PROVIDED DATA
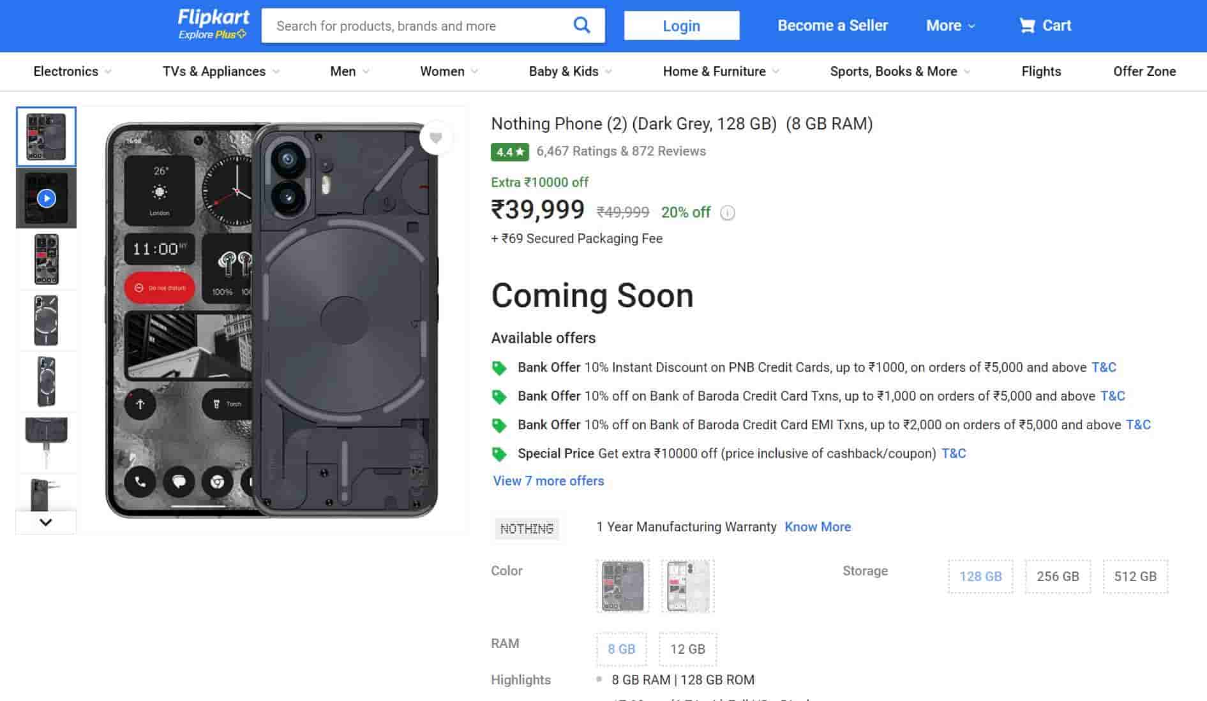Click the Login button
Viewport: 1207px width, 701px height.
point(681,26)
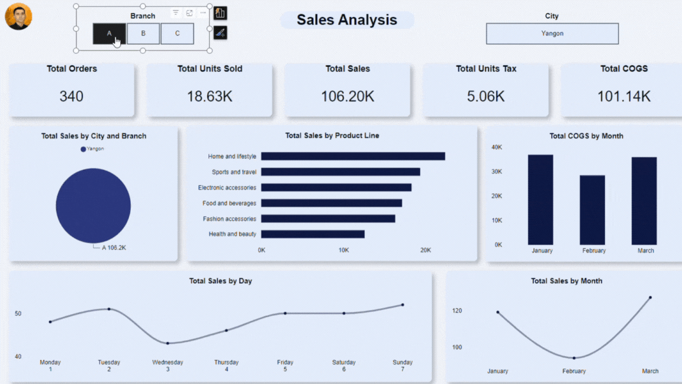682x384 pixels.
Task: Click the build visual chart icon
Action: point(220,13)
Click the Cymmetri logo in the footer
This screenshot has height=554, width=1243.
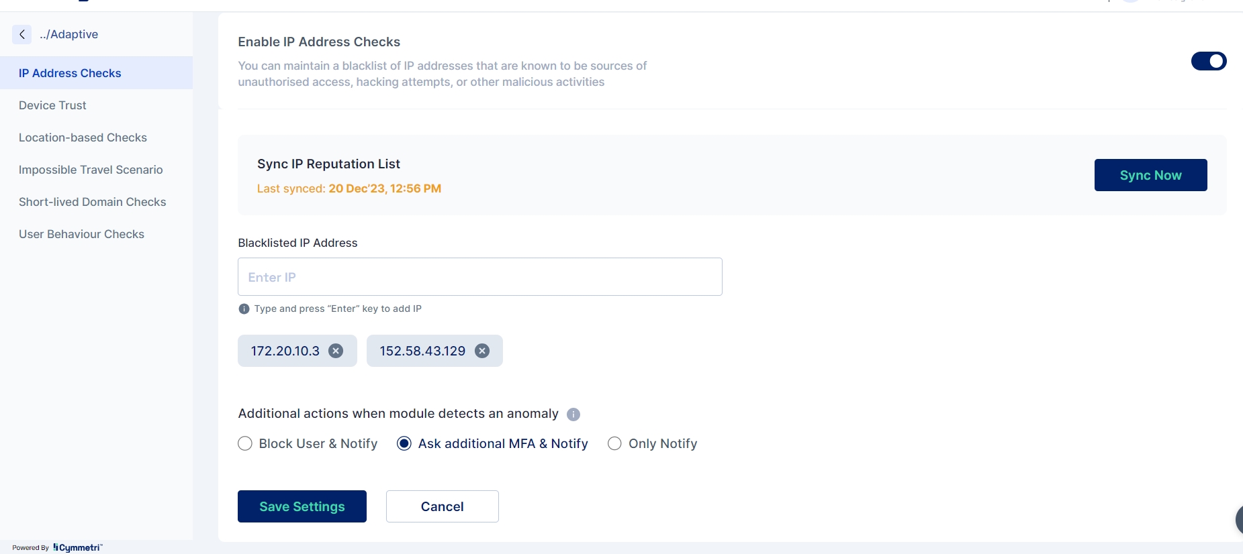[x=77, y=547]
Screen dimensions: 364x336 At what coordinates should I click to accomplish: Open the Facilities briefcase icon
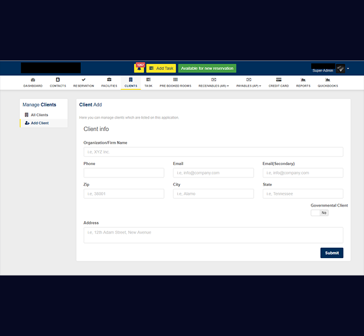coord(109,80)
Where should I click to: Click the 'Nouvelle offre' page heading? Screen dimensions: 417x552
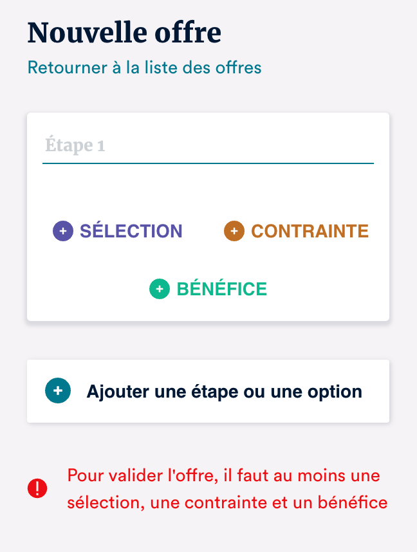pyautogui.click(x=124, y=32)
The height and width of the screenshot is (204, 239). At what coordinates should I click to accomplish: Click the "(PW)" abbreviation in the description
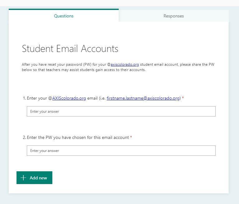[x=87, y=64]
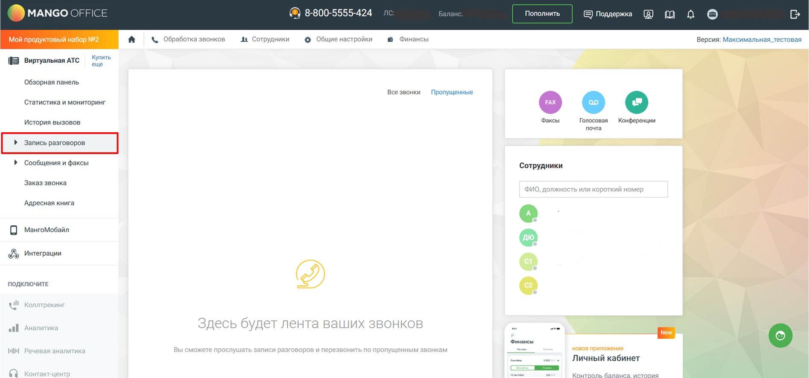809x378 pixels.
Task: Click the Максимальная_тестовая version link
Action: (x=762, y=40)
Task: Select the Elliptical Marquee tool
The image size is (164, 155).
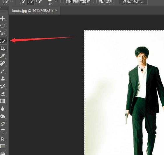Action: tap(3, 26)
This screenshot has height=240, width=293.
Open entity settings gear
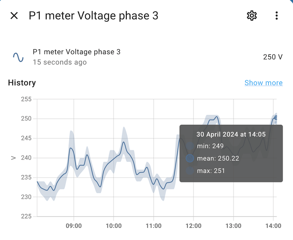pos(252,16)
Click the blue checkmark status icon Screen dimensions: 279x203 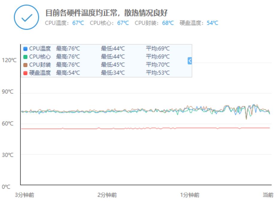pyautogui.click(x=26, y=17)
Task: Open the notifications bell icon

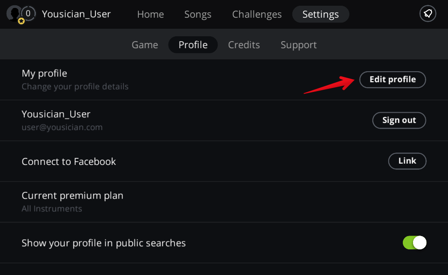Action: pos(428,14)
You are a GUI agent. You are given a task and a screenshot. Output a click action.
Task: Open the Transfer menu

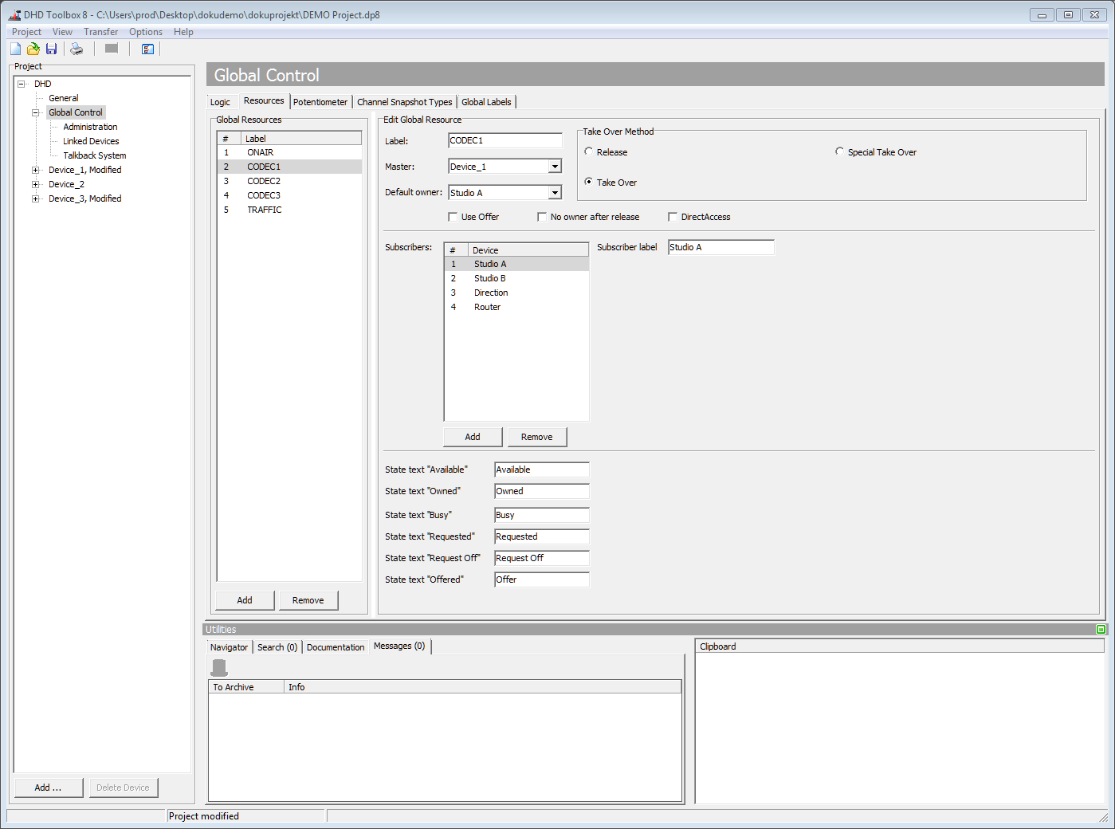(100, 31)
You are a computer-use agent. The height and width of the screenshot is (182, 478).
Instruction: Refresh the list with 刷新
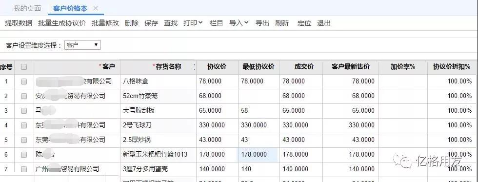click(282, 23)
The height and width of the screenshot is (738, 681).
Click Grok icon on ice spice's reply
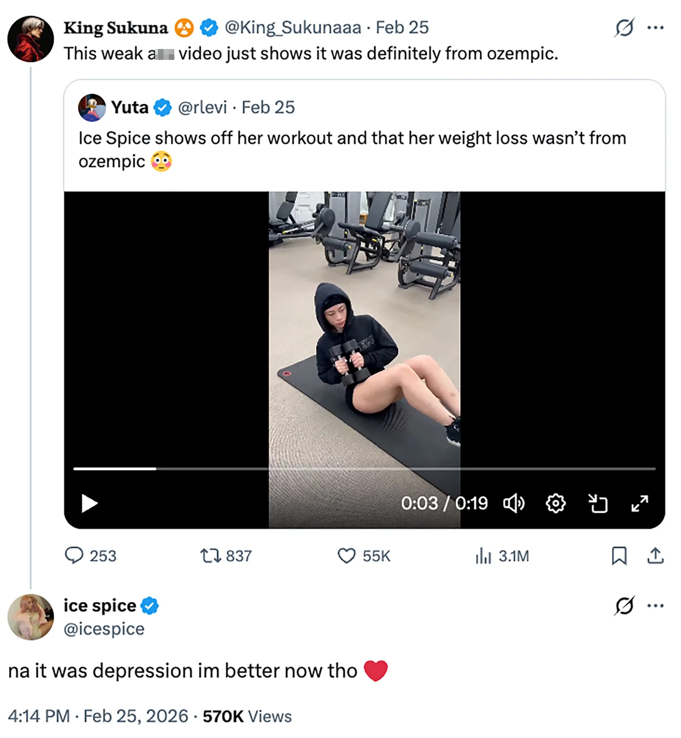coord(624,606)
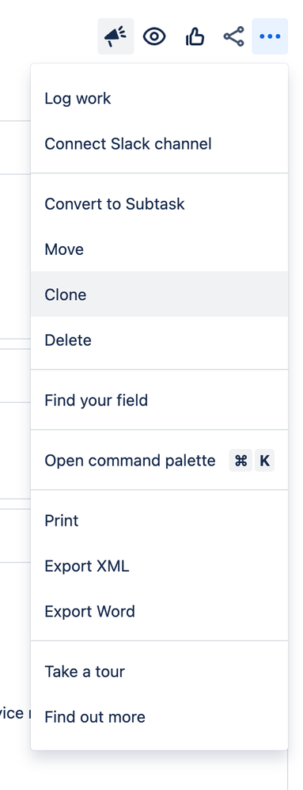Image resolution: width=303 pixels, height=790 pixels.
Task: Select Convert to Subtask
Action: click(x=159, y=203)
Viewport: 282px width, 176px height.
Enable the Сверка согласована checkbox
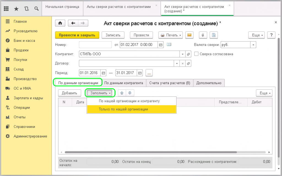(196, 54)
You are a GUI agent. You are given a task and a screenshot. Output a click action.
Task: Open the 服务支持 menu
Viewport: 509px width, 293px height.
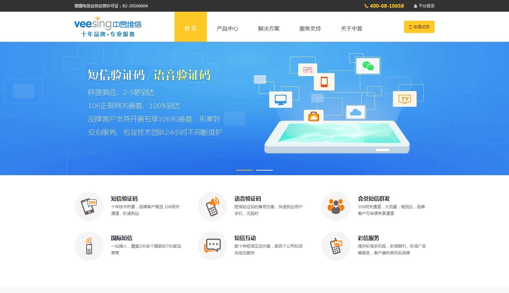[x=310, y=29]
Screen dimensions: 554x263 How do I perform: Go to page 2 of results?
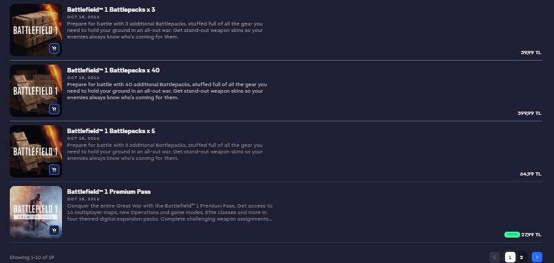(521, 257)
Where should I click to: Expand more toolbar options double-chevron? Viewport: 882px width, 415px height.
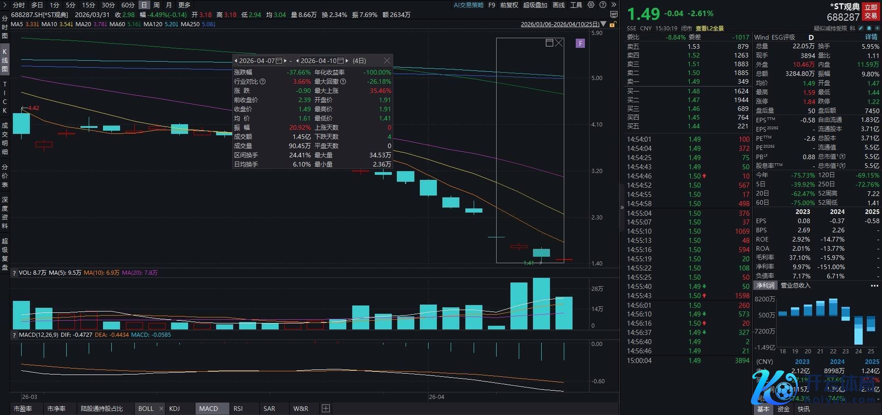click(x=613, y=5)
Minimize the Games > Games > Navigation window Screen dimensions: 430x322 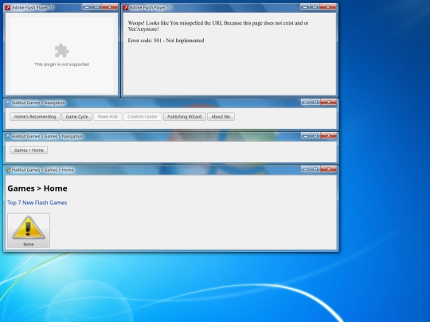[306, 135]
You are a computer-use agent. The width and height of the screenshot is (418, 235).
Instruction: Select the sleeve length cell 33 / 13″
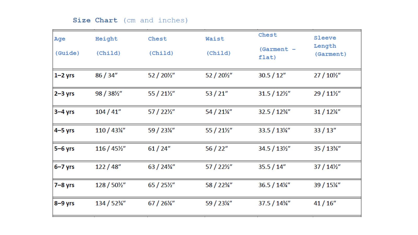(325, 130)
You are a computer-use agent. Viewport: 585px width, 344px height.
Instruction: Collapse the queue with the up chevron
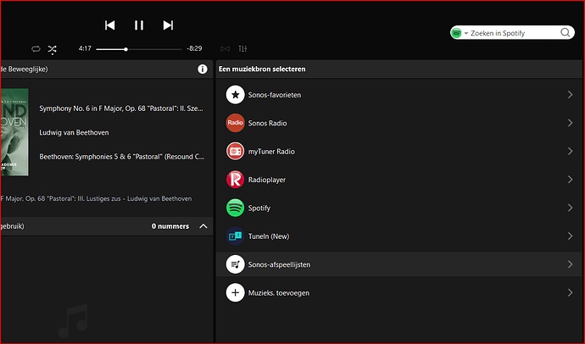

WHAT TO WORK ON
Where a line of the data above includes "computer", copy that line.

RESULT FOR THIS EXERCISE
You are a computer-use agent. The height and width of the screenshot is (182, 478).
You are a computer-use agent. The width and height of the screenshot is (418, 235).
You are a computer-use agent. Viewport: 585px width, 344px height.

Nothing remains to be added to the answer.